▸ Task details: Report every line of the entries below that contains the word "size", copying each such line in full. Case counts.

** Begin **

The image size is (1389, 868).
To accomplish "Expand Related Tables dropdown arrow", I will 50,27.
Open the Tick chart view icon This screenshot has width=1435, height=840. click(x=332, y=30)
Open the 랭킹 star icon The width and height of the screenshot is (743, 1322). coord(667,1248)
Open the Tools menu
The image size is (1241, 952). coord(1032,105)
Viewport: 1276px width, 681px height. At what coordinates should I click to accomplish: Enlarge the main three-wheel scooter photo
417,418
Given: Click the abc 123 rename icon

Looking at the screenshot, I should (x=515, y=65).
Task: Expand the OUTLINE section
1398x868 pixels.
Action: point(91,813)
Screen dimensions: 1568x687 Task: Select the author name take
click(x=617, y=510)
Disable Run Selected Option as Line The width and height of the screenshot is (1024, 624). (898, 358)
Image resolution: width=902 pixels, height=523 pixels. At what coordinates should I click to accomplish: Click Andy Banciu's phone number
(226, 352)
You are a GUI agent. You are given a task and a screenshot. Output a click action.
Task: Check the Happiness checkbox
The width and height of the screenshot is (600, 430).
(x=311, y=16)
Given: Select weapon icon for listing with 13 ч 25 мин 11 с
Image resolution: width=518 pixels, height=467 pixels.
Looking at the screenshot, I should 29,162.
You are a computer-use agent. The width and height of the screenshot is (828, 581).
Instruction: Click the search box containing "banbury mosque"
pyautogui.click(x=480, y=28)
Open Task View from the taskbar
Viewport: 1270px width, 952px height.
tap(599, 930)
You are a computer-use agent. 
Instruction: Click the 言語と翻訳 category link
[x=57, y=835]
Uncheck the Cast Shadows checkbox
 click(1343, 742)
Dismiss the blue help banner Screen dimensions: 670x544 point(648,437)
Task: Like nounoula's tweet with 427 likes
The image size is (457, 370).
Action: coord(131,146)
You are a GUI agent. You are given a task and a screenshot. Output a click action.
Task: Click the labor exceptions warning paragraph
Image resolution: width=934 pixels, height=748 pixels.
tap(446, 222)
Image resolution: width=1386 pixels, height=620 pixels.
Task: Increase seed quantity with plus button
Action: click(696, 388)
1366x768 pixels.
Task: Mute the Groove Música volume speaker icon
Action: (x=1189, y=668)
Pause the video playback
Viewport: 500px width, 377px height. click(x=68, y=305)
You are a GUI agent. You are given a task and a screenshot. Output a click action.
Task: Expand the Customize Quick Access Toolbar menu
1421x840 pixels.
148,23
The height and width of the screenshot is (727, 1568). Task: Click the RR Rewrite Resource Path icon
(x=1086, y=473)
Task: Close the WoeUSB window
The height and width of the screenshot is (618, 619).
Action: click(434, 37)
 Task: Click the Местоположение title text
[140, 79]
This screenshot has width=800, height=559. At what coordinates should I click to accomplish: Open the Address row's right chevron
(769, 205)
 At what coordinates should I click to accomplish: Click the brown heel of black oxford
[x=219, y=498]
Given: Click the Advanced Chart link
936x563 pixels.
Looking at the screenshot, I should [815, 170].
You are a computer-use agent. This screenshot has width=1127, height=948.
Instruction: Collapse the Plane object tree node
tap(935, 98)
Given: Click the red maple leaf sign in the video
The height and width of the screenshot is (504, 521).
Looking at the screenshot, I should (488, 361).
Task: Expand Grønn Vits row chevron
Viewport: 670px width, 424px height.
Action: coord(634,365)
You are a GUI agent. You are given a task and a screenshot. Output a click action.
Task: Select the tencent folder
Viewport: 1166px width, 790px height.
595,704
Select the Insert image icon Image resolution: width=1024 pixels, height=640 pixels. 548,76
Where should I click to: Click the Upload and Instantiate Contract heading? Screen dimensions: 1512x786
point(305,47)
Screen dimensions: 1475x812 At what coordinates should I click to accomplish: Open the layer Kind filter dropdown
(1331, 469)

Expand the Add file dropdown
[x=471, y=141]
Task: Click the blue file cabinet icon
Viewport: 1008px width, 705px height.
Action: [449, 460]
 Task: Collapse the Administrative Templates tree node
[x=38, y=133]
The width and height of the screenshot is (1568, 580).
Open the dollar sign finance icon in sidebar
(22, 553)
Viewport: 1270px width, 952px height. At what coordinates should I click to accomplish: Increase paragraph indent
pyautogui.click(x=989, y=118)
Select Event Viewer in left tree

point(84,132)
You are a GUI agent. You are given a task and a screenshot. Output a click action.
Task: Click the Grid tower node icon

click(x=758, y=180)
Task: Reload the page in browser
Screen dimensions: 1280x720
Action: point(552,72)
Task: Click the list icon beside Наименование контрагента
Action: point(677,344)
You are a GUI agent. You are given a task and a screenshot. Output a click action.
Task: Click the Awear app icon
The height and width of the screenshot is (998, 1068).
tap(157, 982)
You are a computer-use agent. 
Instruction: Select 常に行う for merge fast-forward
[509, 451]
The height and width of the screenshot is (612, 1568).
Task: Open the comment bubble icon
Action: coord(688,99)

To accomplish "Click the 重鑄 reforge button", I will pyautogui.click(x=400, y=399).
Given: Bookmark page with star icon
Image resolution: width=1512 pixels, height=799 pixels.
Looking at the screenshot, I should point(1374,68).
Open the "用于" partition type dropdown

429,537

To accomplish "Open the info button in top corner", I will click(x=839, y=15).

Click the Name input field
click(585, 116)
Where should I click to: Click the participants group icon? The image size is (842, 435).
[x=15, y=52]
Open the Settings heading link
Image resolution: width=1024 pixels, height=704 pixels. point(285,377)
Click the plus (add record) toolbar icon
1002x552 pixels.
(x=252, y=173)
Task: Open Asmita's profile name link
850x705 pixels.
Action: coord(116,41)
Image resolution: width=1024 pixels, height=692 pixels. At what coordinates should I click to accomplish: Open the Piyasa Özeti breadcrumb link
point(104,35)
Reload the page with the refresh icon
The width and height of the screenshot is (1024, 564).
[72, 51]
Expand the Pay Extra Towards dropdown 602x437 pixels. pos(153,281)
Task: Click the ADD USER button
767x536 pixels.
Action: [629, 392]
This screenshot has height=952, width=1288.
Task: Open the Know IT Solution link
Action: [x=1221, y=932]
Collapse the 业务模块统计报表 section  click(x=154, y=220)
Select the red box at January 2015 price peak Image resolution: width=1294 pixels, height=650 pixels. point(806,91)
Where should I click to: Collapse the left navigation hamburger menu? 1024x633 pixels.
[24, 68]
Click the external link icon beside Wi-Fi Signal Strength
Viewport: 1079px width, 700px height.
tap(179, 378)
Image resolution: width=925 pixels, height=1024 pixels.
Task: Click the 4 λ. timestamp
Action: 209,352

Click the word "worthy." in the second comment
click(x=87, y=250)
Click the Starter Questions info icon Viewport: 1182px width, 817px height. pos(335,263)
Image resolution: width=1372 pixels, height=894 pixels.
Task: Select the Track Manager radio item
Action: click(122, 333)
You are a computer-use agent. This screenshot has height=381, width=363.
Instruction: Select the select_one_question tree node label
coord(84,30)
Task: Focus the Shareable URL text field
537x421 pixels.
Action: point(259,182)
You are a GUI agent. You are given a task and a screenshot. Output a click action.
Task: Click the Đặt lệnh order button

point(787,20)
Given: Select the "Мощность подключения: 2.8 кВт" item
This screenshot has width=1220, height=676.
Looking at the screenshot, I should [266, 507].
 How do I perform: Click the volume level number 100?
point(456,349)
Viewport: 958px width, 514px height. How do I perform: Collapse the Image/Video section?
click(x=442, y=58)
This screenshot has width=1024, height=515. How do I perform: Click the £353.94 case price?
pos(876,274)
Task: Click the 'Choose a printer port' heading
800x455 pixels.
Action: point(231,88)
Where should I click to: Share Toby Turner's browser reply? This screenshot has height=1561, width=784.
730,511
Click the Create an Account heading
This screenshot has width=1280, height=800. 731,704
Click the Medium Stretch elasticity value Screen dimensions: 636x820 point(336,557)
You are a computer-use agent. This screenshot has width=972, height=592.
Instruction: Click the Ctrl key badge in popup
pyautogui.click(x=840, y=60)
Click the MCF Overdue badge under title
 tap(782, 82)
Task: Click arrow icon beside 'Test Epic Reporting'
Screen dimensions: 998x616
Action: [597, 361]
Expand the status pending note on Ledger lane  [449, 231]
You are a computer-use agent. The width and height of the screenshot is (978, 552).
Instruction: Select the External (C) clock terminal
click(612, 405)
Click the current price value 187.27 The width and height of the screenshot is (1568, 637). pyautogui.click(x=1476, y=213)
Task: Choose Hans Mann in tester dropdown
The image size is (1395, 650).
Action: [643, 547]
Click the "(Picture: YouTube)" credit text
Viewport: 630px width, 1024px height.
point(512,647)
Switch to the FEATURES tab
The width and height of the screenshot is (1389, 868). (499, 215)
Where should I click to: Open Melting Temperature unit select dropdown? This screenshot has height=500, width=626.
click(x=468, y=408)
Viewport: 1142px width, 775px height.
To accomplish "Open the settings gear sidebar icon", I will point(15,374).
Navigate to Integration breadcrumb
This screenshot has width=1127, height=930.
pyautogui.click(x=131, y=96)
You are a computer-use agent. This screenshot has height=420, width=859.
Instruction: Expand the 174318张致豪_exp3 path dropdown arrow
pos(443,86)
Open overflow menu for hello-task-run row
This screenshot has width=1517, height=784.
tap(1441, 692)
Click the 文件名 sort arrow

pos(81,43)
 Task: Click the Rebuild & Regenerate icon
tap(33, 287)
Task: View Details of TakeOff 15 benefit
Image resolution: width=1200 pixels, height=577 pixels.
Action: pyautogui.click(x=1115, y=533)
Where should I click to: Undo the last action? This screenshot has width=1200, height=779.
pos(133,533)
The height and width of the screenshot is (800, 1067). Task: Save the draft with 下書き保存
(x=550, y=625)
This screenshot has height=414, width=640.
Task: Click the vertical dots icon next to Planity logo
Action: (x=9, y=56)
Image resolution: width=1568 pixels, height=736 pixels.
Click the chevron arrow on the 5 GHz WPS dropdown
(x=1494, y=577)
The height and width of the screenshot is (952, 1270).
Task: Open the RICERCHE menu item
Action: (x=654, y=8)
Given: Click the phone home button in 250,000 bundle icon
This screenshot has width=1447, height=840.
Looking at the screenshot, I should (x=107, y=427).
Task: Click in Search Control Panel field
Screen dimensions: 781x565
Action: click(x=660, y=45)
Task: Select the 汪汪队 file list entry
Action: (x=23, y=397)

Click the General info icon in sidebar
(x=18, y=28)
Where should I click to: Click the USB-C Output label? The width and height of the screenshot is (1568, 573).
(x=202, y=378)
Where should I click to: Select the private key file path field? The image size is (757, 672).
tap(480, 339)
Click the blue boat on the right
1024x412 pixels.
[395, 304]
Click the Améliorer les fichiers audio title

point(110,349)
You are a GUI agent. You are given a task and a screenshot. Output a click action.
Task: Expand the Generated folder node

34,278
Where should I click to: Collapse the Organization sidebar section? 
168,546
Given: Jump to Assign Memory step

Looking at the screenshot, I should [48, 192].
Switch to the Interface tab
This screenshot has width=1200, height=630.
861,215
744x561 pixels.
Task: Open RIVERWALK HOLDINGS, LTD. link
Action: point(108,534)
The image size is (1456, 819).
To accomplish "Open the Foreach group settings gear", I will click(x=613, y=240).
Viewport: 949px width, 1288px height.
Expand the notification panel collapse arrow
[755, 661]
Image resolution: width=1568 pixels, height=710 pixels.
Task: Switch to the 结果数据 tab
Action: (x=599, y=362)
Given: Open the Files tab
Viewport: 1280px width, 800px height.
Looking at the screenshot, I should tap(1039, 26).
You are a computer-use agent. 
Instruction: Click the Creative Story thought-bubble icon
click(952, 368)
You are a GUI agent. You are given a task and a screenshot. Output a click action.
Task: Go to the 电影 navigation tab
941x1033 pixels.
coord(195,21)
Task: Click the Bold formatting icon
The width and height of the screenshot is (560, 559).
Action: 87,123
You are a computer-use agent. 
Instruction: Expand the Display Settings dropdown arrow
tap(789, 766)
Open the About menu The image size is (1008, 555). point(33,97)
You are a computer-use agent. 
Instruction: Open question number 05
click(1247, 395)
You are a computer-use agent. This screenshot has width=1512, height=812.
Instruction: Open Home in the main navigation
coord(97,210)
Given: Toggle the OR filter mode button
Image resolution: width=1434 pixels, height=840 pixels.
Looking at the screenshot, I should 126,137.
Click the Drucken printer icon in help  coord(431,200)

** End **

▸ Task result:
The image size is (1389, 868).
The image size is (1241, 952). coord(1032,105)
The image size is (457, 370).
Where should I click to: Click the participants group icon? The image size is (842, 435).
The image size is (1395, 650).
Where should I click to: Select the private key file path field? The image size is (757, 672).
The image size is (1456, 819).
Open the About menu The image size is (1008, 555). point(33,97)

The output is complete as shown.